After 340 consecutive days in space and some 1,000 Instagram photos, American astronaut Scott Kelly landed safely in Kazakhstan last week along with two other crew members of the International Space Station. What many didn’t realize before Kelly’s homecoming is that he has an identical twin brother – Mark Kelly, a retired astronaut – and that NASA was particularly keen for his return because of the unique opportunity to study the effects of living in space on the human body. Kelly’s return to Earth has led many to refer to the astronaut as a “walking science experiment,” and essentially, he is. NASA will continue to study Kelly as his body readjusts to life in standard gravity, using measurements from his twin brother as a control.
NASA’s Twins Study began before Kelly set off on his ISS mission. Researchers examined the Kelly twins to collect and compare data on all sorts of body functions ranging from physical measurements to blood flow and organ function. Now that the nearly-year-long spaceflight mission has concluded, NASA scientists will continue to monitor the 52-year-old astronaut to discover how his body responds to gravity over time. Some immediate differences are apparent. Upon his return to Earth, Kelly was two inches taller than when he left, because living without gravity allows your spine to stretch out. Eventually, Kelly will return to his original height, and that’s a fact NASA already knew.
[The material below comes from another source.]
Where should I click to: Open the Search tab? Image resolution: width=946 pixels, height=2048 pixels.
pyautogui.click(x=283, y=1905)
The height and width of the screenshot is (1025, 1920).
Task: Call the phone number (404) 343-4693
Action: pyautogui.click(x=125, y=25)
Of more interest to scientists at this point are the impacts of extended time without gravity on other bodily functions related to aging, like vision loss, circulation, muscle atrophy, and bone density loss. Early results make it clear that living in zero gravity with an increased exposure to radiation in space essentially accelerates aging, which is a key component in looking forward to the possibility of long-term astronaut missions in other farther-flung space destinations.
Information gleaned from the Twins Study will be used in planning future space missions, up to and including the eventual human occupation of Mars (for short- or long-term durations, yet to be determined). Thanks to the Kelly twins, NASA has a first look into the future of human adventures in space. The Twins Study is expected to last approximately a year.